April 1999


Sellafield plutonium discharges unaccounted for "Now you see it..."

New Scientist, 24 April 1999
By Rob Edwards

[Posted 25/04/1999]

MORE THAN A THIRD of the plutonium discharged into the sea from the Sellafield nuclear plant in Cumbria has gone astray, according to British government scientists. Some of it may be buried in sand, and more than previously thought could have been carried by currents out of the Irish Sea.

Between 1952 and 1995, Sellafield dumped 182 kilograms of plutonium down a pipeline into the Irish Sea. This amounts to 717 terabecquerels (TBq) of radioactivity--about half the fallout of plutonium in the entire North Atlantic from 520 atmospheric bomb tests in the 1960s.

But Peter Kershaw and his colleagues at the Ministry of Agriculture, Fisheries and Food's Centre for Environment, Fisheries and Aquaculture Science at Lowestoft say there is a "significant shortfall" between this and the amount detected by monitoring. They carried out a detailed audit and conclude that 36 per cent (257 TBq) of the plutonium is unaccounted for, along with up to 40 per cent (387 TBq) of plutonium's daughter element, americium.

These discrepancies are described as "disappointing and surprising" by Murdoch Baxter, the recently retired director of the International Atomic Energy Agency's Marine Environment Laboratory in Monaco. "Having made these excessive releases into the nearshore environment of a populated area and having monitored it extensively, they claimed for decades that almost all of the plutonium had remained in the Irish Sea sediments," he says. "Now, after all that effort and time, they say they don't know where 40 per cent of it is."

But British Nuclear Fuels, the state-owned company that runs Sellafield, says: "Given the period of time over which discharges have occurred that sort of correlation is not bad."
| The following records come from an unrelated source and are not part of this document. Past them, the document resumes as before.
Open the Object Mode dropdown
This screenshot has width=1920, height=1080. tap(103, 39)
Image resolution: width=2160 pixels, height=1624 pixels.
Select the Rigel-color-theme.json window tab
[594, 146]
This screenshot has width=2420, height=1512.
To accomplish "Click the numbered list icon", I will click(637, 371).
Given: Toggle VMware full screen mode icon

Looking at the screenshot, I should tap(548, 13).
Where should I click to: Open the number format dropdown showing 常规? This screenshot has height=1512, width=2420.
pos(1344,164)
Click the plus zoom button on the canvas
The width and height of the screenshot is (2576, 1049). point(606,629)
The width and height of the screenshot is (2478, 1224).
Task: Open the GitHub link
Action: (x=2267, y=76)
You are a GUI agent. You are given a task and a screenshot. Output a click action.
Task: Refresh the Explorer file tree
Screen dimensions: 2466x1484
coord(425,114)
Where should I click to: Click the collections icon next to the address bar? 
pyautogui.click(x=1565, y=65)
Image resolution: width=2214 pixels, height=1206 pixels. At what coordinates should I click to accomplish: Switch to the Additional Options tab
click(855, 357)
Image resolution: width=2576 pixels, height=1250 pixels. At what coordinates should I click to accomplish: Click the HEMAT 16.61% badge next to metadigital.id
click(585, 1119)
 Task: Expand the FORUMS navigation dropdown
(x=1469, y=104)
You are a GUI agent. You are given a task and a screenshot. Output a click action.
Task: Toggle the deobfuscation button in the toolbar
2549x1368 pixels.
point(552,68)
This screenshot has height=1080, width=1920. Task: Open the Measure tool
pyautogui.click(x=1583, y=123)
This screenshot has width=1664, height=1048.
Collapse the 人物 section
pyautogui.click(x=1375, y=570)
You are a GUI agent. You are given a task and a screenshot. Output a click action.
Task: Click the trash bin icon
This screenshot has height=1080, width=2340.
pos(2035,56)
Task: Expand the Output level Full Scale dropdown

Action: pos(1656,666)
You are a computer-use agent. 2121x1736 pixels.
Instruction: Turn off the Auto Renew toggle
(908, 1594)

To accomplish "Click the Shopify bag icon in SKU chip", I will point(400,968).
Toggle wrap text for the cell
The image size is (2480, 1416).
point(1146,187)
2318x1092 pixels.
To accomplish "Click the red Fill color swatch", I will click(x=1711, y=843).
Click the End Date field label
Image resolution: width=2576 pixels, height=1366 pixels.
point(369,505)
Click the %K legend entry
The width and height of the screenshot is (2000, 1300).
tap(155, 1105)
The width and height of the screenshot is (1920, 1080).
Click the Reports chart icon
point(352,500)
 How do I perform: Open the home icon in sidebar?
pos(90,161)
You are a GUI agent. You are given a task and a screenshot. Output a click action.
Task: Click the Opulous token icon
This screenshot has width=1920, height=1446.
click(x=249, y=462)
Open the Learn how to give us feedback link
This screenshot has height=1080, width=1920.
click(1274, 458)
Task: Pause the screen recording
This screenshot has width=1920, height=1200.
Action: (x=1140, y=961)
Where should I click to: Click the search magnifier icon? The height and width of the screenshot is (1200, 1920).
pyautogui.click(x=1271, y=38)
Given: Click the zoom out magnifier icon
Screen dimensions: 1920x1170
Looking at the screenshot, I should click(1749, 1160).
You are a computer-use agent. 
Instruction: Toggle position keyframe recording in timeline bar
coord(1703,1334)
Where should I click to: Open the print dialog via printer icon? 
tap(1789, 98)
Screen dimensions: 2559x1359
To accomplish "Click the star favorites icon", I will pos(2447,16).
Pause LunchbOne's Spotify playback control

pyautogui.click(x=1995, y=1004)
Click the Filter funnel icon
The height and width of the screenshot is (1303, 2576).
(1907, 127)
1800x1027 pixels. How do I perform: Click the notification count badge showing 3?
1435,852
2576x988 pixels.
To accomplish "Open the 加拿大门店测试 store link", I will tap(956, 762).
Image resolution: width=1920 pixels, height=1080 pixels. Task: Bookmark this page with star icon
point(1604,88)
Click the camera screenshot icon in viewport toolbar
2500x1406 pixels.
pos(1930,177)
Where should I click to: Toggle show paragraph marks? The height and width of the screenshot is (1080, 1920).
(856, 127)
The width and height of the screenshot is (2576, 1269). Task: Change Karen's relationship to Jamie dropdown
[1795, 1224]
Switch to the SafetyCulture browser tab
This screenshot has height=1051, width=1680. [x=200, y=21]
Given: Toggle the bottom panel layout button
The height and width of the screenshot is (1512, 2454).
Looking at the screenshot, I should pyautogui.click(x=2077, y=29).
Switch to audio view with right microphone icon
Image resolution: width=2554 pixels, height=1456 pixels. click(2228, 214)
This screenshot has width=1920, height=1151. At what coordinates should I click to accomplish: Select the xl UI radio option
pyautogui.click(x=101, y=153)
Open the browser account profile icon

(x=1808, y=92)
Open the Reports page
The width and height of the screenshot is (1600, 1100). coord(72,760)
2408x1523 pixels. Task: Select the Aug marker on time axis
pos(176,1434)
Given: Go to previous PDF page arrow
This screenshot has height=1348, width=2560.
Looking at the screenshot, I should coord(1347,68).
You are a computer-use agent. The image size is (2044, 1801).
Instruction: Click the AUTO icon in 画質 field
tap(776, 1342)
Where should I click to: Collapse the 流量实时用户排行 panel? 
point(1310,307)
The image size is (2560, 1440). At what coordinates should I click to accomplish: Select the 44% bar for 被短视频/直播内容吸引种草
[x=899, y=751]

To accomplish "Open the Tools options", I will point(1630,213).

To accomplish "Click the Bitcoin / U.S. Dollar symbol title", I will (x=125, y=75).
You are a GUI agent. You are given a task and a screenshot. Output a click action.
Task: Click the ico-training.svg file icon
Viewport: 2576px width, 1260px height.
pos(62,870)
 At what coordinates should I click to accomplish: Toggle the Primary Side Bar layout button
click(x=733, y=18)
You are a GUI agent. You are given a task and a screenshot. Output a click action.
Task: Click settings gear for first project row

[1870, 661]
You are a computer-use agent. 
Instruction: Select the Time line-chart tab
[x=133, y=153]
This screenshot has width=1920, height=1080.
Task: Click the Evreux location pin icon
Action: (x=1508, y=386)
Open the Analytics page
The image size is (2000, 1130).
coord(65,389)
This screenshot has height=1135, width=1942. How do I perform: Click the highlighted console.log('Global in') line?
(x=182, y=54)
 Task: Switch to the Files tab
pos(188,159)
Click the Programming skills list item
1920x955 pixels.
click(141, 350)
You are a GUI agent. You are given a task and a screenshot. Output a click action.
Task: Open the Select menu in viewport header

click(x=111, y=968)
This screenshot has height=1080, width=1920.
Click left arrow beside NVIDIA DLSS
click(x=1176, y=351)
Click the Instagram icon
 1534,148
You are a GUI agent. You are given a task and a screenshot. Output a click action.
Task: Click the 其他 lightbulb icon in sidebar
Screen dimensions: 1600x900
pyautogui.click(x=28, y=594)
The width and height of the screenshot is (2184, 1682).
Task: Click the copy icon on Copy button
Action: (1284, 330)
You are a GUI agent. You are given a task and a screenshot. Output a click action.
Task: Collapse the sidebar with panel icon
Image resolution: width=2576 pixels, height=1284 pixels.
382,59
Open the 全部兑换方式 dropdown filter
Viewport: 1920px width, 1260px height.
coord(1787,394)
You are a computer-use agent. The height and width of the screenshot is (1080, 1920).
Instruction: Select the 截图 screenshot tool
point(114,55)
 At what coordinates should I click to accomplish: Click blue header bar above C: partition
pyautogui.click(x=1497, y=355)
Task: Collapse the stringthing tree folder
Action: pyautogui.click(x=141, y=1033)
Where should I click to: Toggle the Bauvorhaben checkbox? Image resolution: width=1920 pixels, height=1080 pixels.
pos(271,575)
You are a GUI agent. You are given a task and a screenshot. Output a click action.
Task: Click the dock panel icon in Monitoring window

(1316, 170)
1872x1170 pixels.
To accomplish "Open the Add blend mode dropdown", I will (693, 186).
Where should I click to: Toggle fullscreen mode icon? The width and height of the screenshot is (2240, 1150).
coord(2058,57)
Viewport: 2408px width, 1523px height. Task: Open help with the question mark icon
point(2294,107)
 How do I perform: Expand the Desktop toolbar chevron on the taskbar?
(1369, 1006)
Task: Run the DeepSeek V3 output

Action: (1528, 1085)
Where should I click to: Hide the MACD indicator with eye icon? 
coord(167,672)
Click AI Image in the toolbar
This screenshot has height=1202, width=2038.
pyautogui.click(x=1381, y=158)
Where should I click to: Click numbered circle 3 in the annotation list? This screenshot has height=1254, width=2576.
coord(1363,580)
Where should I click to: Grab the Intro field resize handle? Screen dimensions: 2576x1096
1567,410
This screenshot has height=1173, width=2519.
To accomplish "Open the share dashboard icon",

In a study published in a special Irish Sea issue of the Journal of Environmental Radioactivity (Vol 44, p.191), edited by Baxter, Kershaw suggests the missing radioactivity might be concealed in coarse-grained sand deeper than the 25 centimetres sampled in most surveys, such as the intertidal stretch on the Sellafield shore. He also says that the amount carried north out of the Irish Sea to Scotland and Scandinavia could have been underestimated (New Scientist, 27 February, p. 13).

Either way, Kershaw argues that the contamination is becoming less hazardous as it is being diluted. The bulk of the plutonium and americium that has been found is in a large mud bank at the bottom of the Irish Sea, with the rest spread along the coast or dissolved in water.

But Dudley Goodhead, director of the Medical Research Council's radiation and genome stability unit at Harwell in Oxfordshire, is not reassured. Plutonium and americium are dangerous in very small doses, he says. "By diluting them, all one is doing is spreading the risk more widely."